A tax prosecution team from Bochum in the west of Germany fanned out across the country, seeking evidence of Liechtenstein trusts at the homes of the rich. News media reported sightings of the snvestigators in five cities.

Two discreet German banks catering to the very affluent admitted they had been visited by the police.

The Hauck & Aufhaeuser bank said its Munich office was paid a visit by investigators. Another institution, Privatbank Metzler, said investigators dropped in at its offices in Frankfurt and Munich.

Row over spy disc

The finance ministry has said Germany paid for information that led to the probe, and media reported the BND intelligence service gave an informant about 4.2 million euros ($6.14 million) for a compact disk containing Liechtenstein bank data on more than 1,000 tax-evasion suspects.

German Finance Ministry spokesman Torsten Albig said the federal government paid "in the order of 4 to 5 million euros" for the data spirited out of the Alpine tax haven of Liechtenstein.

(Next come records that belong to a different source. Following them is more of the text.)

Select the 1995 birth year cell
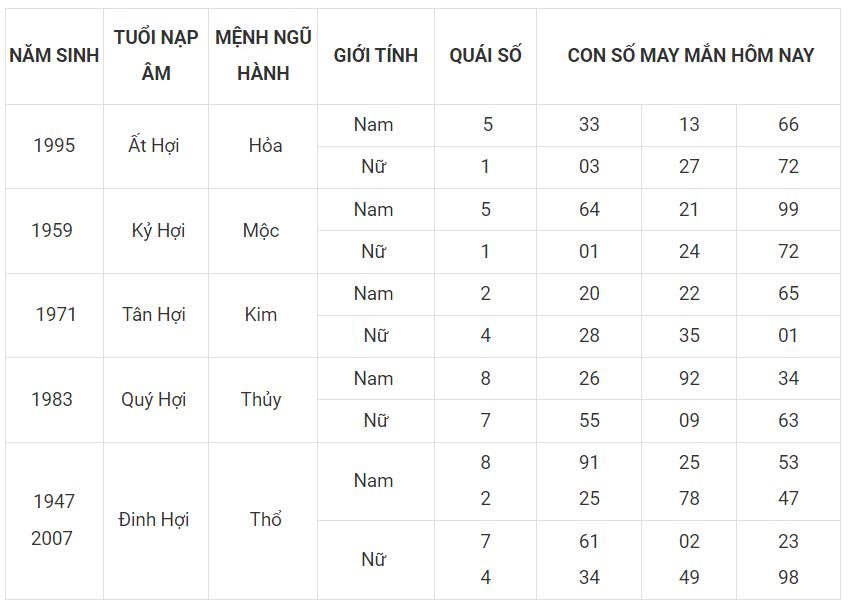This screenshot has height=614, width=849. (54, 146)
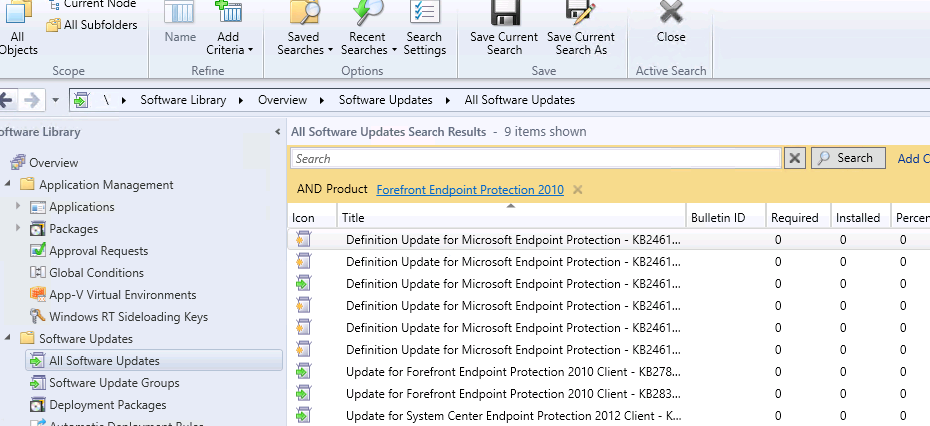This screenshot has width=930, height=426.
Task: Expand the Applications tree node
Action: point(18,207)
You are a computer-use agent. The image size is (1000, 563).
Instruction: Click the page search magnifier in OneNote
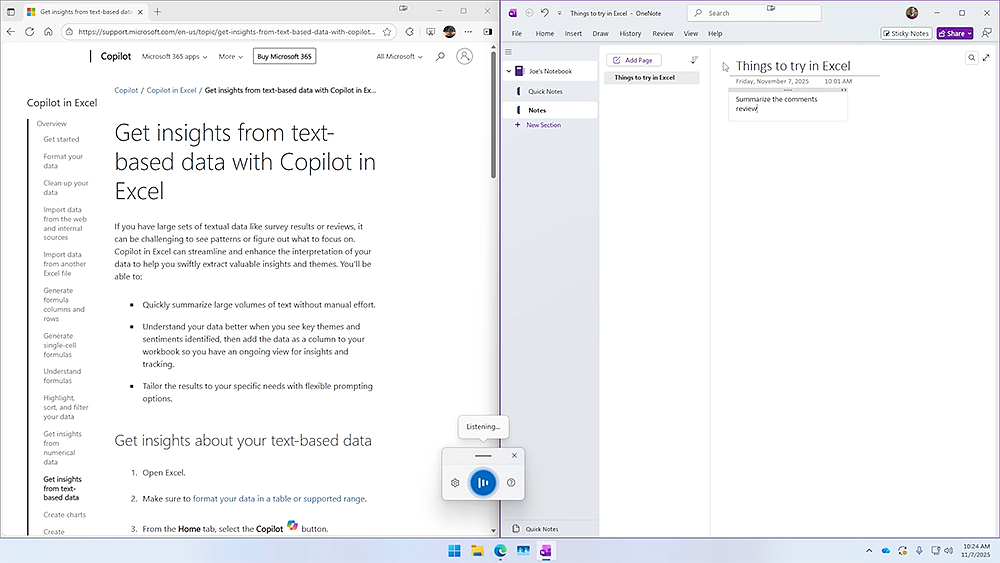click(x=971, y=59)
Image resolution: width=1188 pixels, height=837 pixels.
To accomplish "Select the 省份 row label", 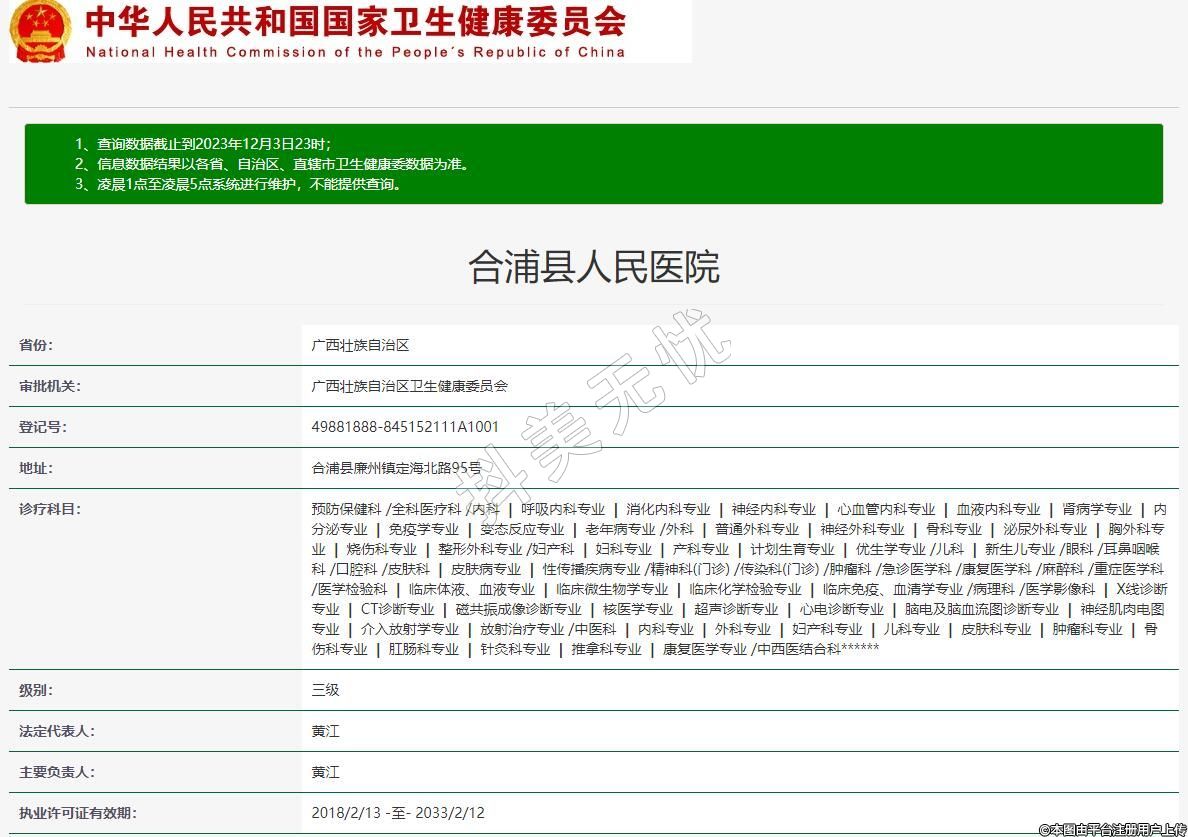I will coord(36,345).
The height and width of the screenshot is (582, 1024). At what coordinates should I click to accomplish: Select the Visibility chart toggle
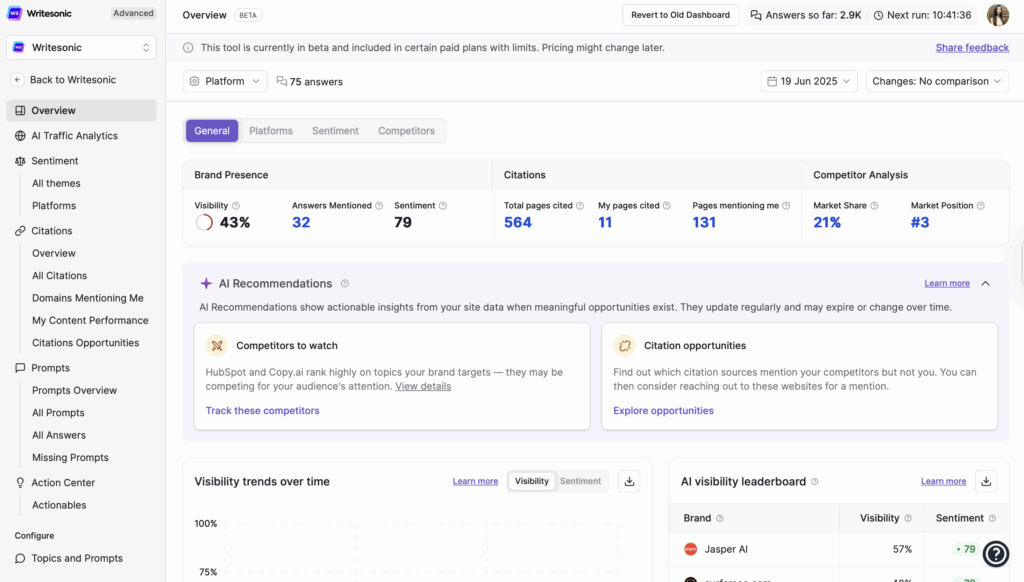(531, 481)
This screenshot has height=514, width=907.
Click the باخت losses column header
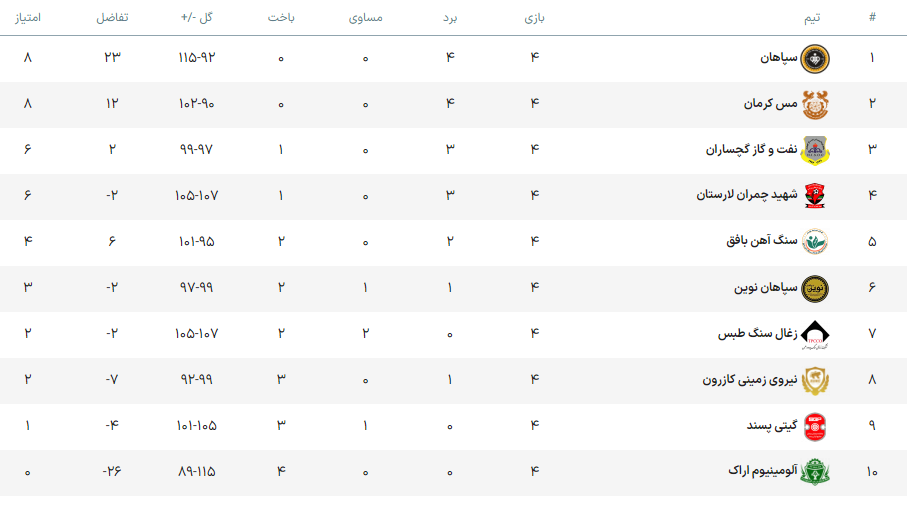tap(281, 18)
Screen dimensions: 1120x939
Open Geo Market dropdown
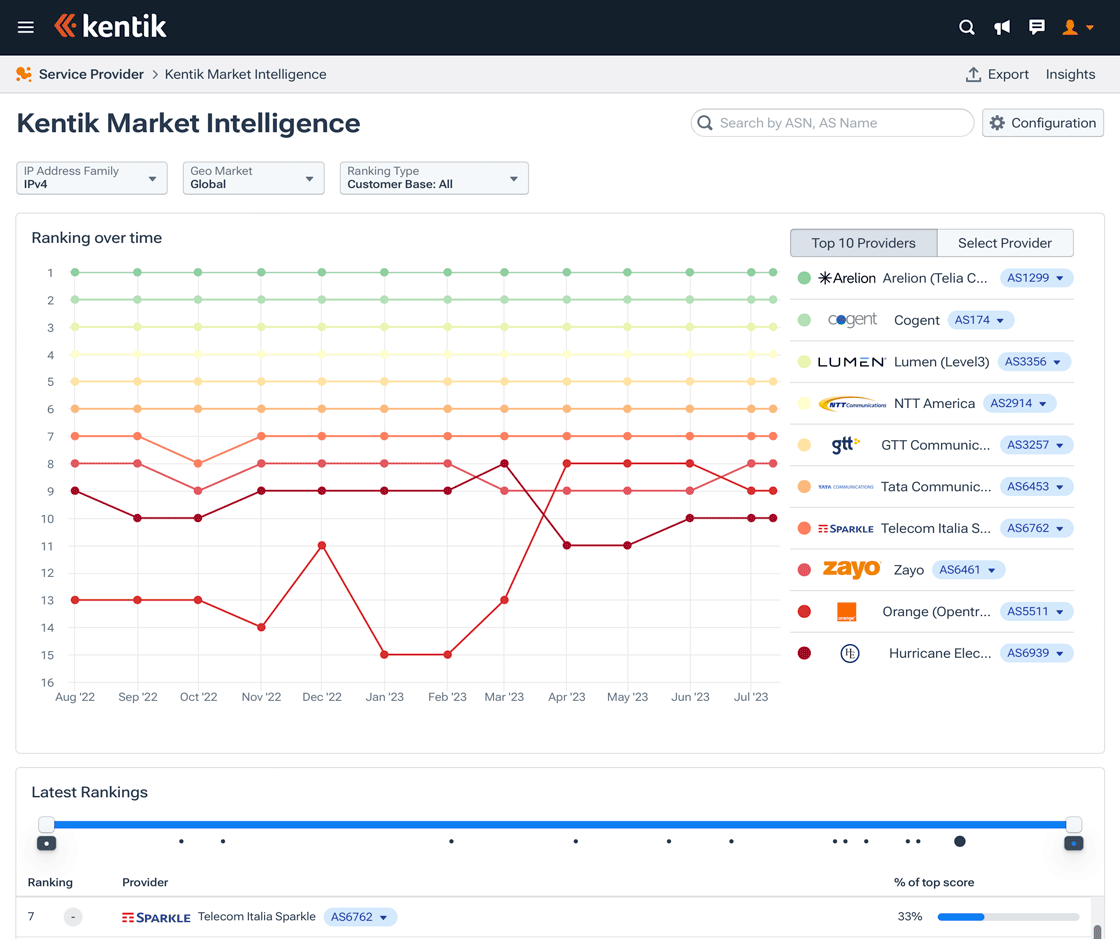[x=253, y=178]

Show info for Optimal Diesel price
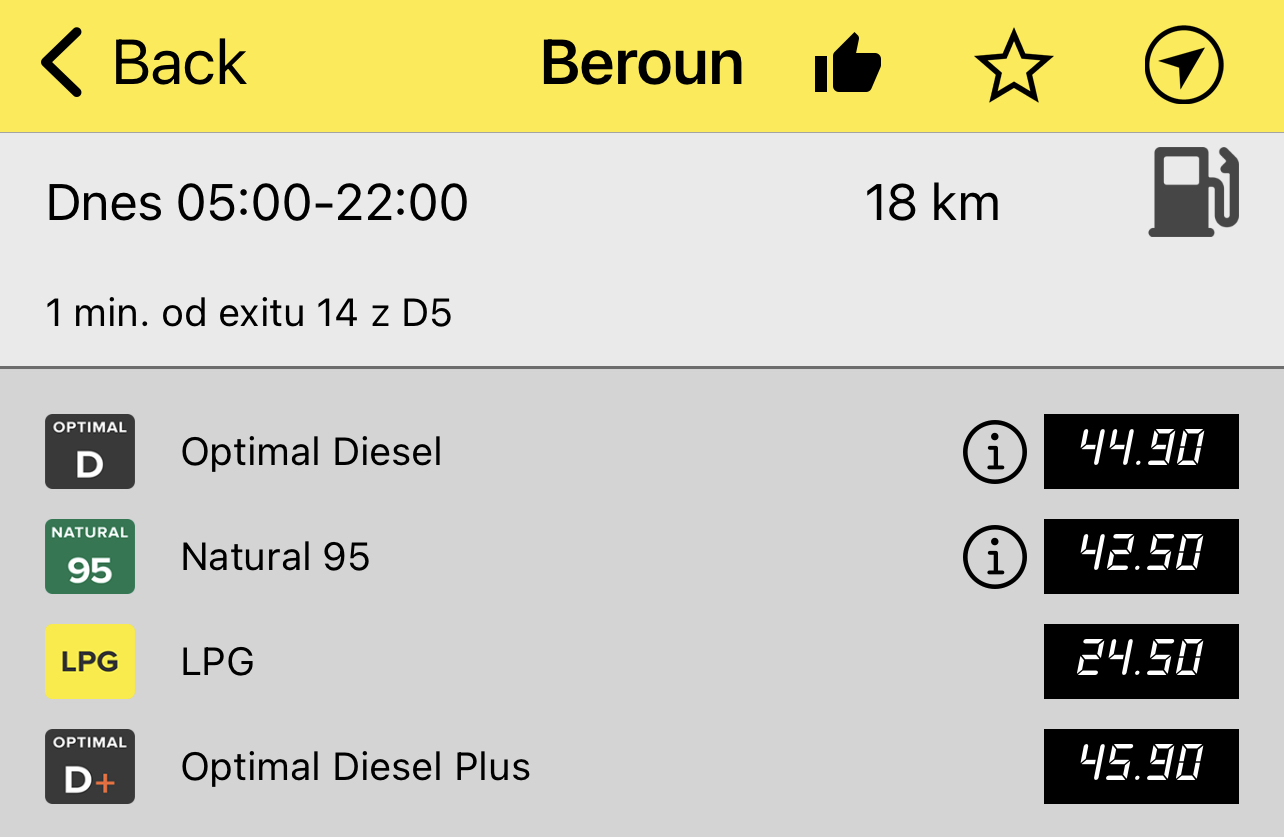[994, 452]
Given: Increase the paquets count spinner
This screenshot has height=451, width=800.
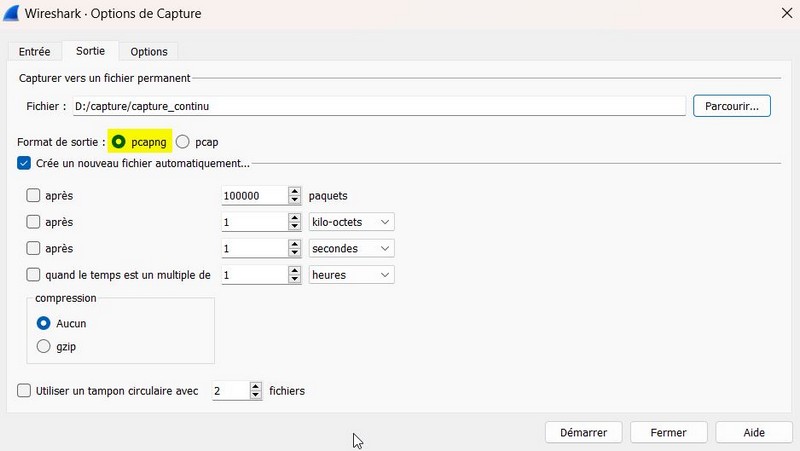Looking at the screenshot, I should pos(294,191).
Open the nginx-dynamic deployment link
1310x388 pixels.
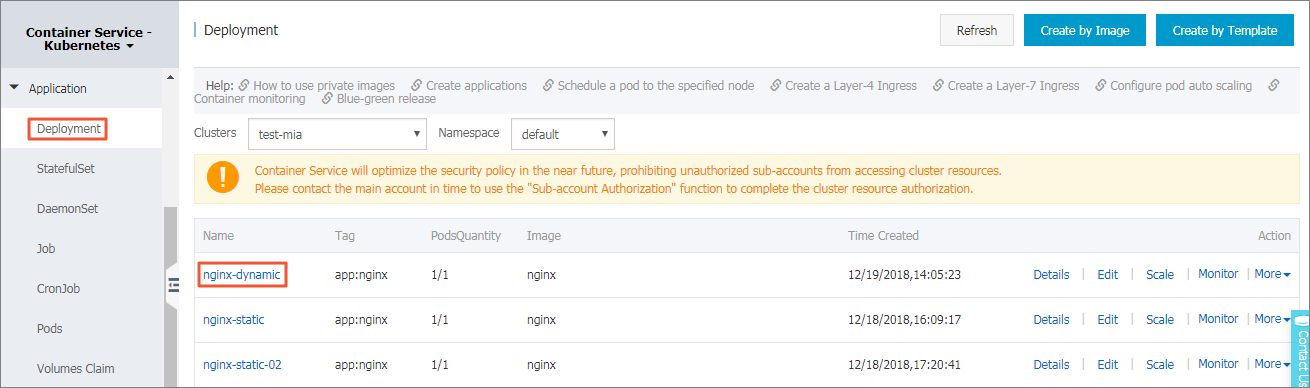click(x=242, y=274)
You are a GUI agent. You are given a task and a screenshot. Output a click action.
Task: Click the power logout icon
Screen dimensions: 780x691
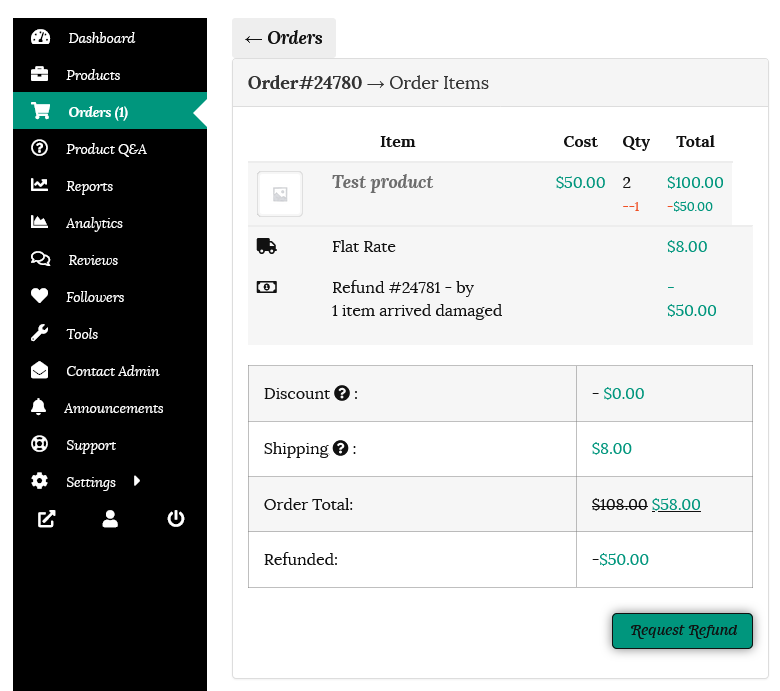click(176, 519)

Opposition parliamentarians have however demanded an inquiry into why Berlin paid a data thief. Chancellor Angela Merkel told foreign journalists in Berlin that matters would be explained this week in the parliamentary committee with oversight over the BND foreign intelligence service.

Finance Minister Peer Steinbrueck defended the payment, saying the informant contacted the BND, not vice versa.

"I would like to see the outcry through the nation if we had not done anything about it," he said. The tax authorities had reimbursed the BND for the payment.

Liechtenstein
Liechtenstein has long been a tax haven for the world's wealthyImage: AP

The tiny principality of Liechtenstein, between Austria and Switzerland, has a thriving financial-services industry which helps rich Germans invest their money.

Merkel, who is set to meet Wednesday with Liechtenstein Prime Minister Otmar Hasler, said she would press for an end to Liechtenstein's practice of keeping investors' affairs secret from other nations' tax investigators.